* **ENTRIES PROVIDED**
+ + + +

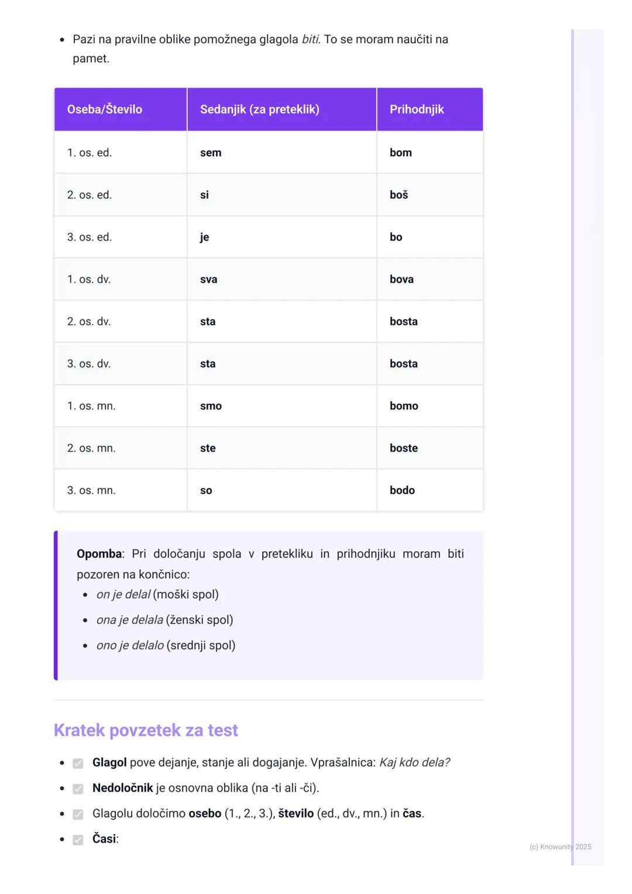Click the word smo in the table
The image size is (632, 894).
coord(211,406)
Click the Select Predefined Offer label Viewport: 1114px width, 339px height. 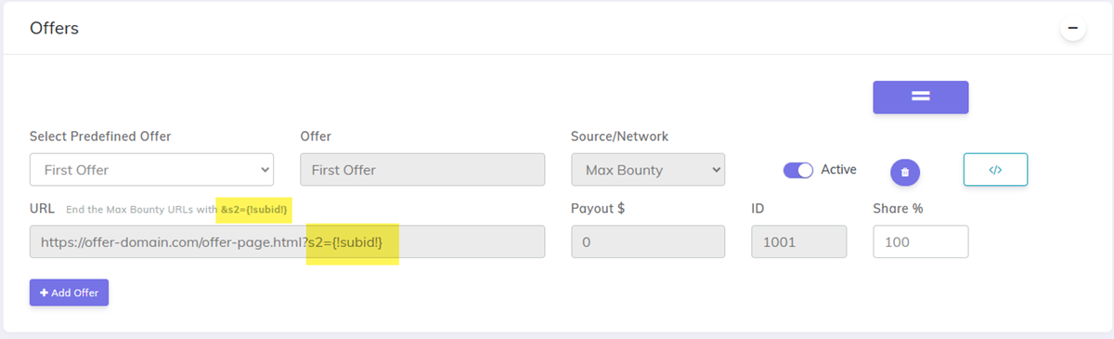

+ + + +

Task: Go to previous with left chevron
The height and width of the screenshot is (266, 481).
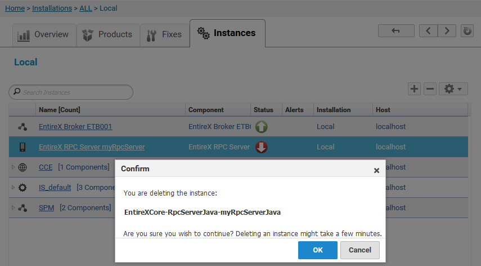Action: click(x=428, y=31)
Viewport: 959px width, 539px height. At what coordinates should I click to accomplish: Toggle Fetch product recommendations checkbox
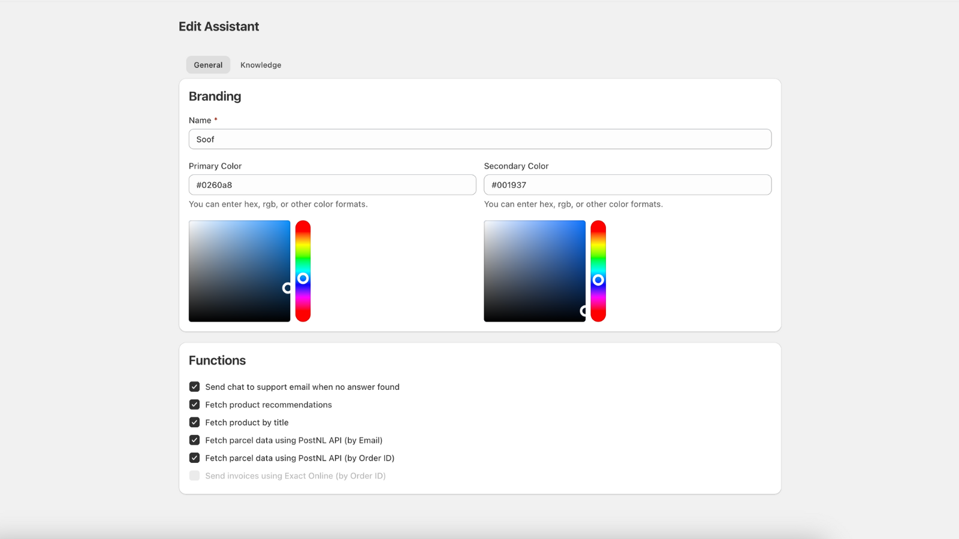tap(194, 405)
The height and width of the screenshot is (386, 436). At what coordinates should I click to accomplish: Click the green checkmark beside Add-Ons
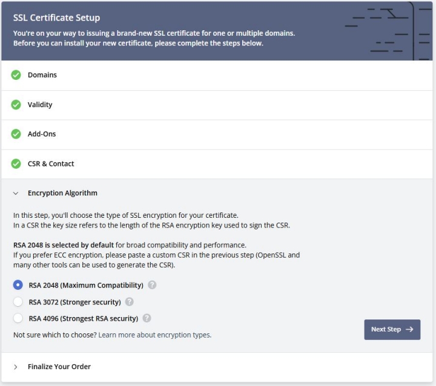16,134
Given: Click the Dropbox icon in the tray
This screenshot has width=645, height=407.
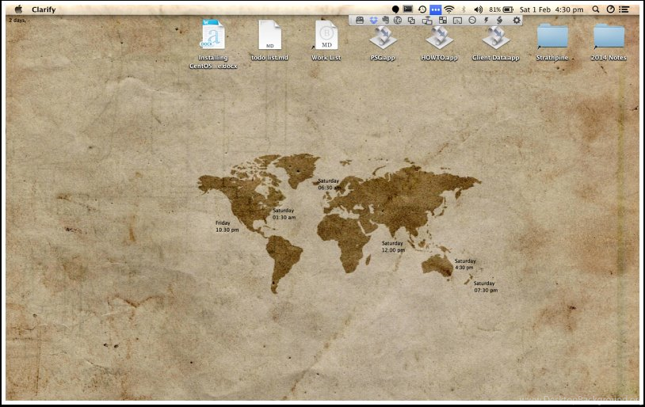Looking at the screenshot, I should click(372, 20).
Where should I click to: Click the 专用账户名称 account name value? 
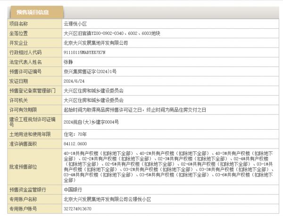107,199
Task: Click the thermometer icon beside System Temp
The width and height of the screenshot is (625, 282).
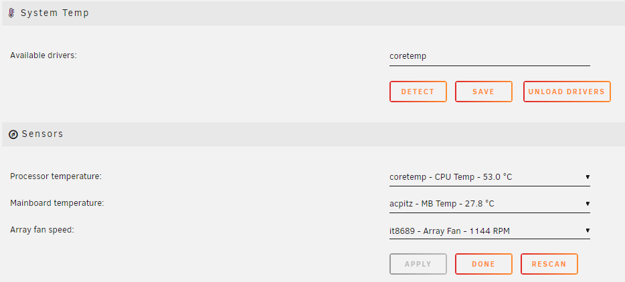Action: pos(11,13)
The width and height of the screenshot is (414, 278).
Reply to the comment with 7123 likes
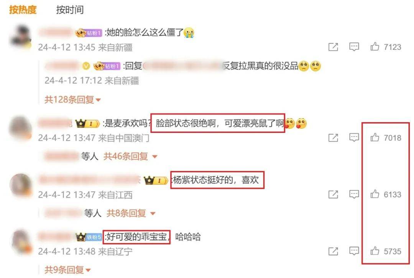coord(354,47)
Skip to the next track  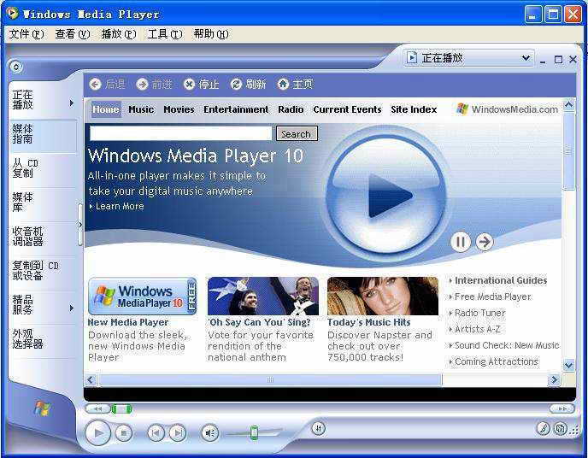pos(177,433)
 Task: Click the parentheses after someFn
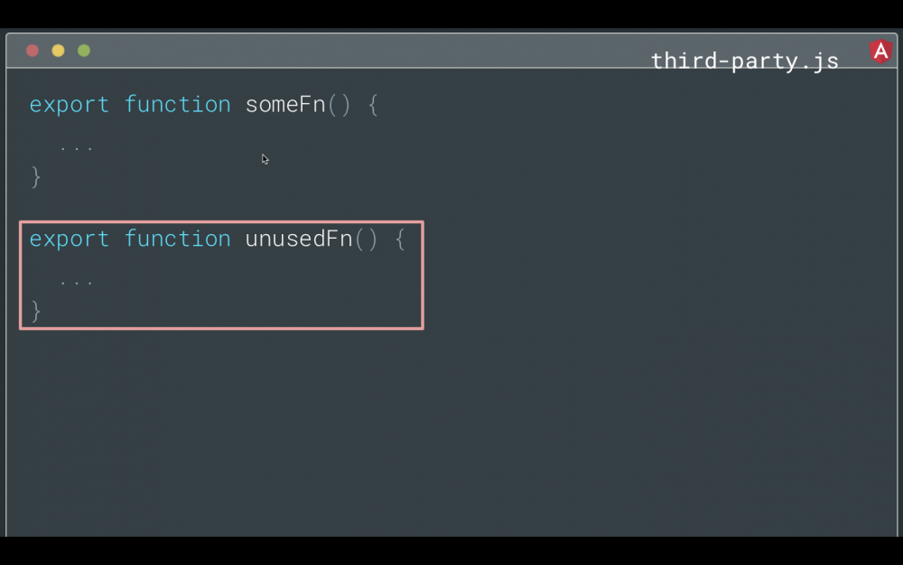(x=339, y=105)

+ + + +

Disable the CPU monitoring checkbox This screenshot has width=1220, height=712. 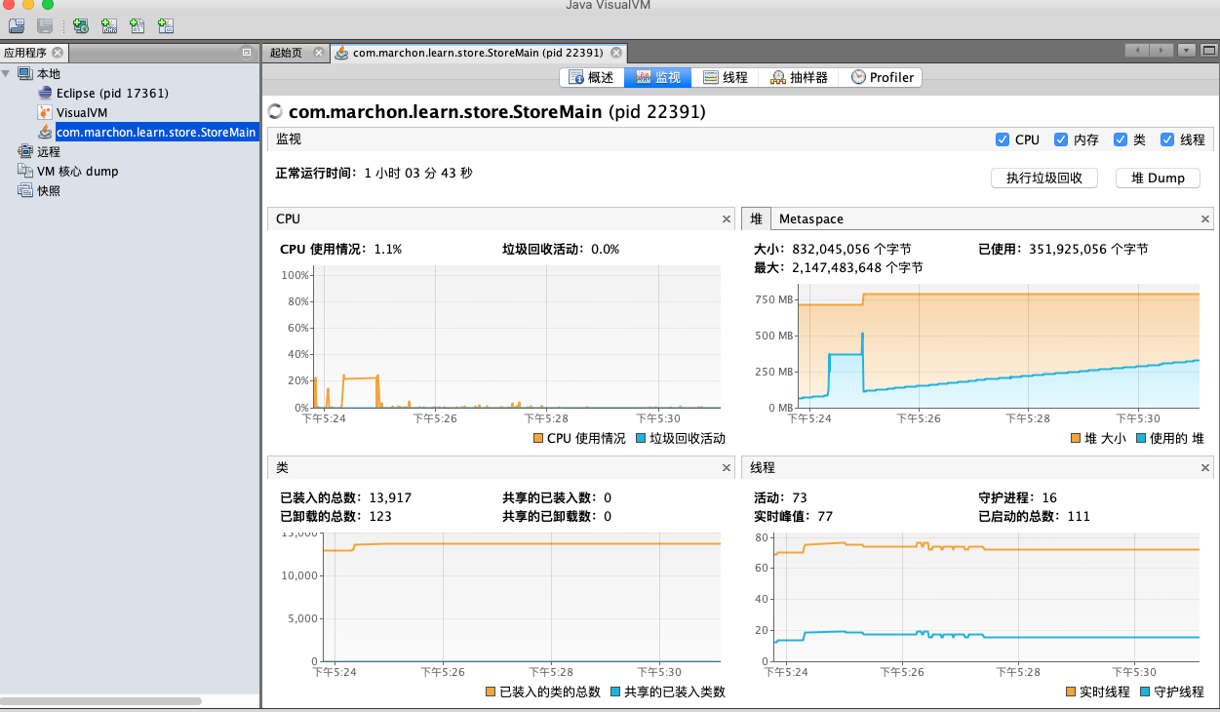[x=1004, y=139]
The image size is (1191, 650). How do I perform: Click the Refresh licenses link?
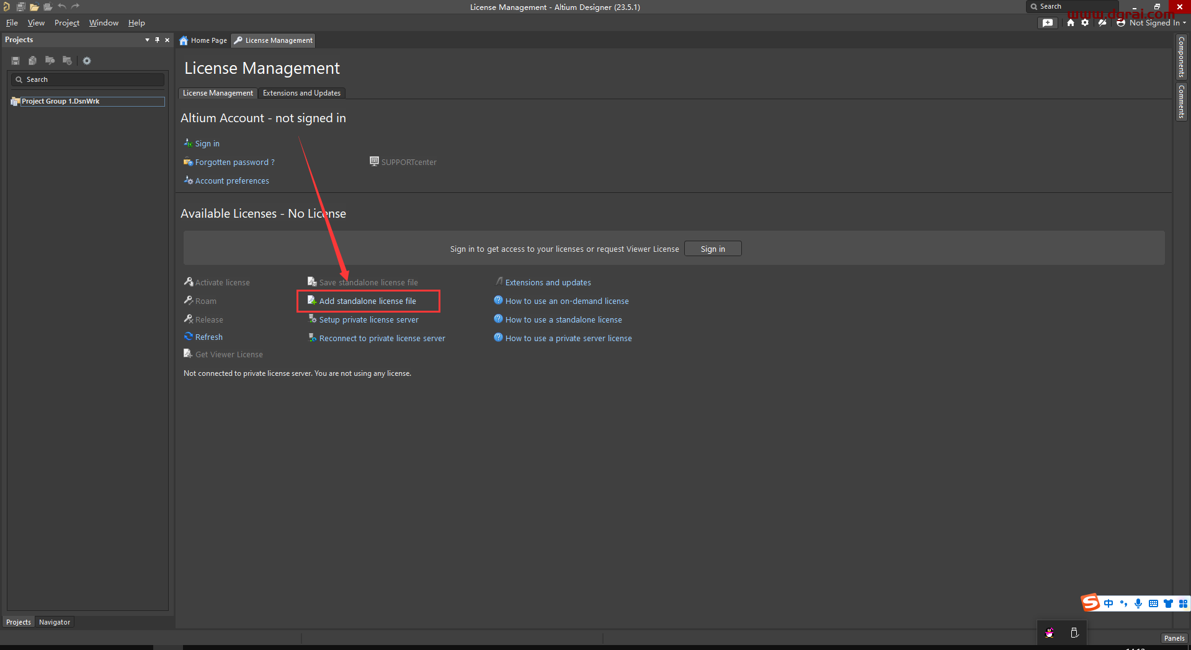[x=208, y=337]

+ + + +

* **TASK REQUIREMENTS**
Scan the data above for the word "icon" and report every line where it is found.

* **ANSWER SECTION**
Given: Click the Dropbox icon in the tray
Task: Click the thermometer icon beside System Temp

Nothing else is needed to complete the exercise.